DATA SHOWN ->
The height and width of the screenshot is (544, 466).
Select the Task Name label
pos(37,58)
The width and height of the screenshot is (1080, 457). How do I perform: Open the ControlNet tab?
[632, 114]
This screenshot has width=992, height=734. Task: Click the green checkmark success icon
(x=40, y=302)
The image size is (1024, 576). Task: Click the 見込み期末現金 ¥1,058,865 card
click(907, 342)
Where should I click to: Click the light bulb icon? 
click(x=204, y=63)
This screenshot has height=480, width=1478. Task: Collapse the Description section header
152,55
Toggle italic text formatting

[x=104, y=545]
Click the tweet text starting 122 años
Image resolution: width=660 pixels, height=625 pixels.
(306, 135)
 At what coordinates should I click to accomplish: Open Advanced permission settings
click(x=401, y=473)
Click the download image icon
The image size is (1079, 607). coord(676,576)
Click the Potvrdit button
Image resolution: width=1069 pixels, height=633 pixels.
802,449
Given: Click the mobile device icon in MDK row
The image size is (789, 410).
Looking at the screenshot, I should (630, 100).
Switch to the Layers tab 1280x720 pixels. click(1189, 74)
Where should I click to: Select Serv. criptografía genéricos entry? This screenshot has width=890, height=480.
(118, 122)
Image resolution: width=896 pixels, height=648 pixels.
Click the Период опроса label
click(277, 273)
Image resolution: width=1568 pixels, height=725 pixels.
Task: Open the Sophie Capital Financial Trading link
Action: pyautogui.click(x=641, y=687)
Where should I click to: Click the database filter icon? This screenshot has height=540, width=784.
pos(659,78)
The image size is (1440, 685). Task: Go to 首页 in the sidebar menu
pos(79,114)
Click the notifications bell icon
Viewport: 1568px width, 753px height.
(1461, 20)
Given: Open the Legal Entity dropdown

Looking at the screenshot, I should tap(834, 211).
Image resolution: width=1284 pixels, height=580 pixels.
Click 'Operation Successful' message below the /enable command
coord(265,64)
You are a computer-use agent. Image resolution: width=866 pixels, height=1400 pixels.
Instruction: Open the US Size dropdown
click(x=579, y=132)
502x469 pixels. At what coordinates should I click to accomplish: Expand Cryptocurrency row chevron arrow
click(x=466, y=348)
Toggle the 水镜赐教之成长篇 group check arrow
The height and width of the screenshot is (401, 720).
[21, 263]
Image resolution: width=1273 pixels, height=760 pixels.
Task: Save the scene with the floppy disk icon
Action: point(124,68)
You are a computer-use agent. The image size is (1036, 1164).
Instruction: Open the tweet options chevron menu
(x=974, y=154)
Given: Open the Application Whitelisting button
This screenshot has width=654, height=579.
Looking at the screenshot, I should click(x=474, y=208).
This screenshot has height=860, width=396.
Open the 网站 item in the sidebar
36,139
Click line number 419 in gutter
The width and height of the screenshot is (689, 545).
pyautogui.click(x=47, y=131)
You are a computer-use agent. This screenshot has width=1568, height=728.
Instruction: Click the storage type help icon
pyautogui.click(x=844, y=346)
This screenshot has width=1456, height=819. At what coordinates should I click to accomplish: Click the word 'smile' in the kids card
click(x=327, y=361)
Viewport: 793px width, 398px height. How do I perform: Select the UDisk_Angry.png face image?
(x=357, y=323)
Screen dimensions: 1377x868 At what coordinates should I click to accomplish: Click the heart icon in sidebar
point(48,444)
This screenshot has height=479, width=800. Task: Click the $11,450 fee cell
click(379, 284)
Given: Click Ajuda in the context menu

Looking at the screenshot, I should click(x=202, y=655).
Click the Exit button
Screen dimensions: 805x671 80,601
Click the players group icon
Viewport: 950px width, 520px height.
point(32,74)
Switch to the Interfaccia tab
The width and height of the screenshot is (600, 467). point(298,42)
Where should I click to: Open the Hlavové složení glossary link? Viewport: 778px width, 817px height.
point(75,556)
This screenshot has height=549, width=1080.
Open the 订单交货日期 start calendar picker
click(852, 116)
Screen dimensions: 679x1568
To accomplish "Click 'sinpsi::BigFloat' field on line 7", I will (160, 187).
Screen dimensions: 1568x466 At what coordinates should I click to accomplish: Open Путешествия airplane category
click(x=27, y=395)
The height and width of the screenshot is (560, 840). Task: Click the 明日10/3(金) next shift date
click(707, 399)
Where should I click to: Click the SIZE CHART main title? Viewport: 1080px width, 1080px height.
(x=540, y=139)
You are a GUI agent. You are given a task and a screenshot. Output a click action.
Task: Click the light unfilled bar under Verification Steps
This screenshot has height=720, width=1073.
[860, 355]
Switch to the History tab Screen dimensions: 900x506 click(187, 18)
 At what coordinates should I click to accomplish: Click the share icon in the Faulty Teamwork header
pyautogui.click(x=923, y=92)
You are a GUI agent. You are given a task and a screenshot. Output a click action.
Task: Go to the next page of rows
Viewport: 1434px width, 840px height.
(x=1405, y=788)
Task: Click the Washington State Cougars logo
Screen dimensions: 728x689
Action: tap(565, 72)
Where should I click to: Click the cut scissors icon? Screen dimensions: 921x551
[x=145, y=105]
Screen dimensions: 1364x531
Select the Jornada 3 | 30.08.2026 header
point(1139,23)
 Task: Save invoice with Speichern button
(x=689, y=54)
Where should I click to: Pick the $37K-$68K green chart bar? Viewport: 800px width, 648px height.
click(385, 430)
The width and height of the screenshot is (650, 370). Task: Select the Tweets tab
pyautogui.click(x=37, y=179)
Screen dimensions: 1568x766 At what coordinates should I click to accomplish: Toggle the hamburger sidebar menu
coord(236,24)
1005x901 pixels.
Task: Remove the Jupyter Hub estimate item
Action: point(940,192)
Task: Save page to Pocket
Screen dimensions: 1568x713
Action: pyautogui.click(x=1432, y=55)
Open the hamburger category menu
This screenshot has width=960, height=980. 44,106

ASSIGNMENT ->
Where in the entries does the word "page" occur? Copy out each line that has it.

EXERCISE RESPONSE ->
Task: Go to the next page of rows
Task: Save page to Pocket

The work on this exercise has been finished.